Perspectives for the Future

This chapter has introduced many aspects of technology currently used by cell biologists. Science is driven by the technology available, and with each development we can peer more deeply into the mysteries of life.

The ability to grow cells in culture was a tremendous advance in technology—it allowed researchers to examine and explore the inner workings of cells. Techniques in cell culture are still developing; for example, they are currently contributing to the exciting developments in stem-cell research (see Chapter 21). Although most studies have used flat dishes to grow these cells, in the body they form a three-dimensional structure. Major areas of research are now examining the functions of cells in three-dimensional environments and generating three-dimensional cell organizations, such as epithelial tubes, in supported culture systems.

The discovery and use of GFP and other fluorescent proteins has revolutionized cell biology. By tagging proteins with GFP and following their localization in live cells, we have discovered that the cytoplasm of cells is far more dynamic than previously envisaged.
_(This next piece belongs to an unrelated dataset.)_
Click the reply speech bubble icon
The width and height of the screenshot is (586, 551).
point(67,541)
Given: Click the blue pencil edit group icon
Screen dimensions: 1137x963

Every year brings new technologies associated with fluorescent proteins; approaches such as FRAP, FRET, and TIRF have become widespread tools for exploring the dynamics and molecular mechanisms of proteins, either in vivo or in vitro. The potential uses of fluorescent proteins are mostly limited by one’s imagination, and new and resourceful methods are constantly being developed. We have seen a revolution in super-resolution microscopy, opening up the ability to localize molecules by light microscopy several times more accurately than was believed to be possible. Super-resolution microscopy can currently be done only on fixed samples; optimists believe it will soon be possible to achieve this level of resolution in live cells and thereby open up the possibility of watching dynamic processes at the molecular level. As these techniques develop, fewer people need to use electron microscopy, so the expertise in this important area is waning.
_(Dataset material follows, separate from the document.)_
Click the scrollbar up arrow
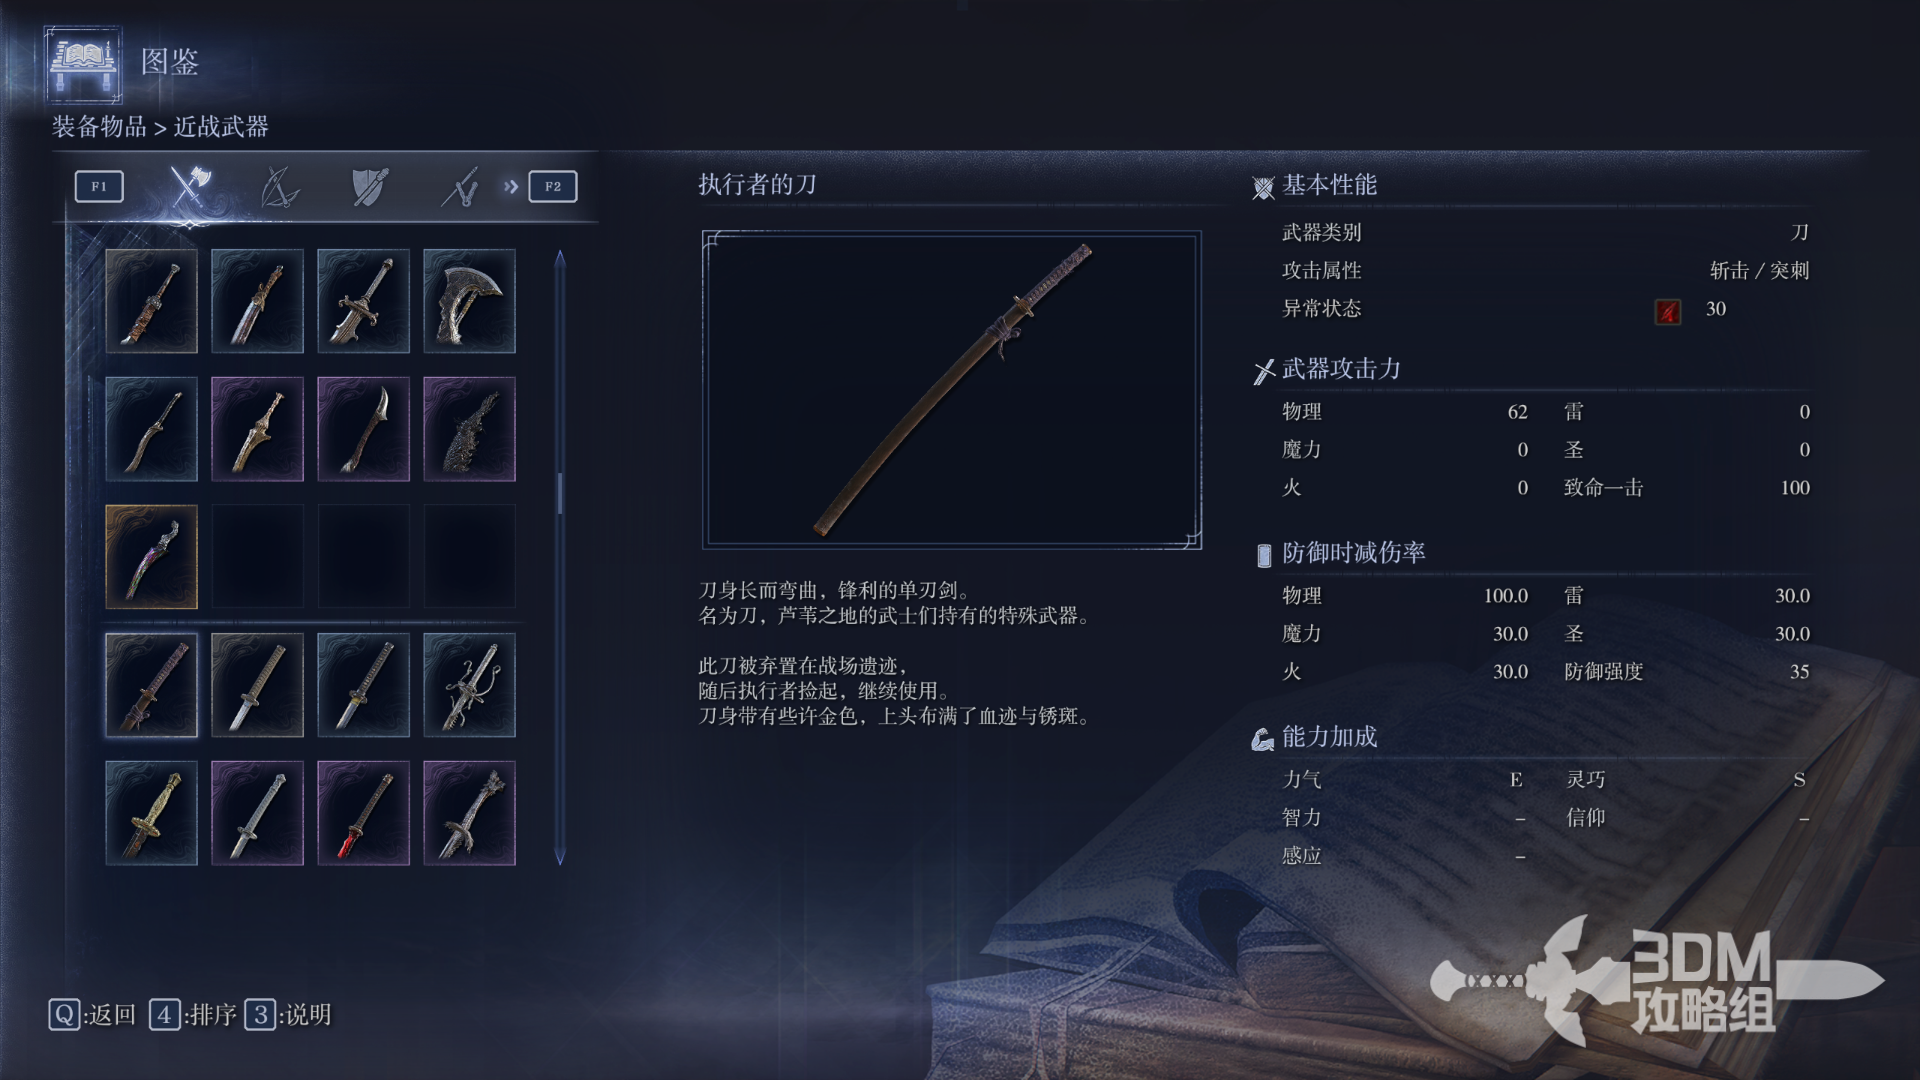(x=560, y=258)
As we discuss in Chapter 6, RNAi and CRISPR technologies have added amazing and unanticipated new technology to the arsenal of techniques available to cell and developmental biologists. The ability to perform genome-wide screens in both the roundworm and the fruit fly has made these traditional model genetic systems even more powerful. Coupling these technologies with visual screens opens up yet another dimension. Consider the following problem: which genes in the roundworm affect the organization of a small subset of neurons? A few years ago, this would have been a technically challenging problem. Now it is possible to make a roundworm in which only those neurons are marked with GFP and then subject it to a visual genomics RNAi screen to see which gene products are necessary for the normal morphology of those neurons. More and more imaginative approaches are being developed combining RNAi with visual and functional screens, permitting an ever-deepening understanding of life processes.